Instructions for the task:
In the data that follows, every line containing the word "computer" should be returned.

Extracted records below:

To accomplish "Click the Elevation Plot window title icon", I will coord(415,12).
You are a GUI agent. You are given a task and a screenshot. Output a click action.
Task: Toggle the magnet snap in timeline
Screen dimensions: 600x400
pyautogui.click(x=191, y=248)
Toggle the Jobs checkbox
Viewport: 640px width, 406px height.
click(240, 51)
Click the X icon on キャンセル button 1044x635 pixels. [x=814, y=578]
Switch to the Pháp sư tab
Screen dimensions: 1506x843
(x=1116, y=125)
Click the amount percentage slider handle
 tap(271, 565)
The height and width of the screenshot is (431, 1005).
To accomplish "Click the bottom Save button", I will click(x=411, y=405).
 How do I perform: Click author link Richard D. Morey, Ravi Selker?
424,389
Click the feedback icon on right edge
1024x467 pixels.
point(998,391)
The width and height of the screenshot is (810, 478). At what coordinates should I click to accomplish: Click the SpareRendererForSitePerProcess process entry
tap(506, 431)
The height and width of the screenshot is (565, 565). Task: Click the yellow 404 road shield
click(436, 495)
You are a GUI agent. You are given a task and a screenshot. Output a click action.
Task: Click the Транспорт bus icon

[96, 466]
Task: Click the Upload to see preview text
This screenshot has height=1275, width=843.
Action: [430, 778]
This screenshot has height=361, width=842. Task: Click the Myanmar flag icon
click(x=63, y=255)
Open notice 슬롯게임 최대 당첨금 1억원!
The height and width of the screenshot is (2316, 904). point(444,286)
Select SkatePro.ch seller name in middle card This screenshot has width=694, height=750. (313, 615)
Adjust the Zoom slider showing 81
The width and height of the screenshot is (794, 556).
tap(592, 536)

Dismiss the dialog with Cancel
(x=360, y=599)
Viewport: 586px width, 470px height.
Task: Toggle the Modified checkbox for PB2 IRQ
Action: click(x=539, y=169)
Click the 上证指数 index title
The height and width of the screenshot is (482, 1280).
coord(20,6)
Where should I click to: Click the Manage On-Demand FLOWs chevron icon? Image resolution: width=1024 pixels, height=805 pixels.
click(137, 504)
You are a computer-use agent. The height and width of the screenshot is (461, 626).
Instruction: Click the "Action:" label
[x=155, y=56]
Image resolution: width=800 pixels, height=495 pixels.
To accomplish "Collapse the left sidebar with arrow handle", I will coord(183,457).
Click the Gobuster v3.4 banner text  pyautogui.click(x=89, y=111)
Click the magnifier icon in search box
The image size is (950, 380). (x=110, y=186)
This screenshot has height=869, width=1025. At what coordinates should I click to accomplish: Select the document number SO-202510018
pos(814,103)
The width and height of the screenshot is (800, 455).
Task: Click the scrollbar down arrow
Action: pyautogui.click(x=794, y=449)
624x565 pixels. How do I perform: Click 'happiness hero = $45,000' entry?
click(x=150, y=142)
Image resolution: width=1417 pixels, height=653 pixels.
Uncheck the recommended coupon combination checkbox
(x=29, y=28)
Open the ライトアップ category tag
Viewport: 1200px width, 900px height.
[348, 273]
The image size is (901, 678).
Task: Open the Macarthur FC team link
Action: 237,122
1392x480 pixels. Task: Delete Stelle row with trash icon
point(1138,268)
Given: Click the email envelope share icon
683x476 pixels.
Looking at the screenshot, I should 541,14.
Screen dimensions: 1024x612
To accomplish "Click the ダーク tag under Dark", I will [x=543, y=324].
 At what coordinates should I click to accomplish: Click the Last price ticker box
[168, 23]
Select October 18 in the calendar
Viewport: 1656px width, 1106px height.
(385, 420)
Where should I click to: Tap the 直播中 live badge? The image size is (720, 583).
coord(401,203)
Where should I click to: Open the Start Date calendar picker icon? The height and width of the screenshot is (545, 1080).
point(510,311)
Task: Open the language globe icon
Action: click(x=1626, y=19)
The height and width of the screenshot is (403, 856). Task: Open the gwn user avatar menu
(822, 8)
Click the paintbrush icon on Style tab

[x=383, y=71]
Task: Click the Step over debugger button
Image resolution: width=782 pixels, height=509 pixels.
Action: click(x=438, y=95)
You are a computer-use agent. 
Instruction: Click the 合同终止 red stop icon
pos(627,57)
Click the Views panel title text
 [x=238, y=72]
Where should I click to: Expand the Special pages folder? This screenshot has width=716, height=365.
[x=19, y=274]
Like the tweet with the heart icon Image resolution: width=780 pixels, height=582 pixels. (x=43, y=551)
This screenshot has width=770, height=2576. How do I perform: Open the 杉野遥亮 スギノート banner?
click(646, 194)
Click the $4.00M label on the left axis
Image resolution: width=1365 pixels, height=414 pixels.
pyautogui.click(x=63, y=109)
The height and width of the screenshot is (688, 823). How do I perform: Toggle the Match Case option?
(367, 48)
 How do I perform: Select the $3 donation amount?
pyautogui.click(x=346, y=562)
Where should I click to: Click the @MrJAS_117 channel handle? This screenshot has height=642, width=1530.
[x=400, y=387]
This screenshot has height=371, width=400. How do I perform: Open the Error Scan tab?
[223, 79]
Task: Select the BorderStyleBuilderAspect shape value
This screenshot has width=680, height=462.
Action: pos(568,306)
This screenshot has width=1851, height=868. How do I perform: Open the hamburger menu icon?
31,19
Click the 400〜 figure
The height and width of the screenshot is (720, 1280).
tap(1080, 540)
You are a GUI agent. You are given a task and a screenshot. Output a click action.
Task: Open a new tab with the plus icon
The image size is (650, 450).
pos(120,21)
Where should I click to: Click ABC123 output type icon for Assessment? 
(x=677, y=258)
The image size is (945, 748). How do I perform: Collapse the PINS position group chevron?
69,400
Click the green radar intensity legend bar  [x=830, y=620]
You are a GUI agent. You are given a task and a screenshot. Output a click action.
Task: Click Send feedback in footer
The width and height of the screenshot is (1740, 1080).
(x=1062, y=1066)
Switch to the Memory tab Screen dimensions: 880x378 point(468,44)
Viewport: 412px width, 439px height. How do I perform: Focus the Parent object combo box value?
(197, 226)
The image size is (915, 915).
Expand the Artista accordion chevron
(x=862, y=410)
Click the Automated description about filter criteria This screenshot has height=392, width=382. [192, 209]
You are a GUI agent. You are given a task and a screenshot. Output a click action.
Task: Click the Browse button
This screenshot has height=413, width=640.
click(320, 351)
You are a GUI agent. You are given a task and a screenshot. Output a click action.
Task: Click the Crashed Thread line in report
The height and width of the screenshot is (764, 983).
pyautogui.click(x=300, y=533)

End of Extracted records.

Task response:
You are a computer-use agent. The height and width of the screenshot is (461, 626).
You are a computer-use agent. 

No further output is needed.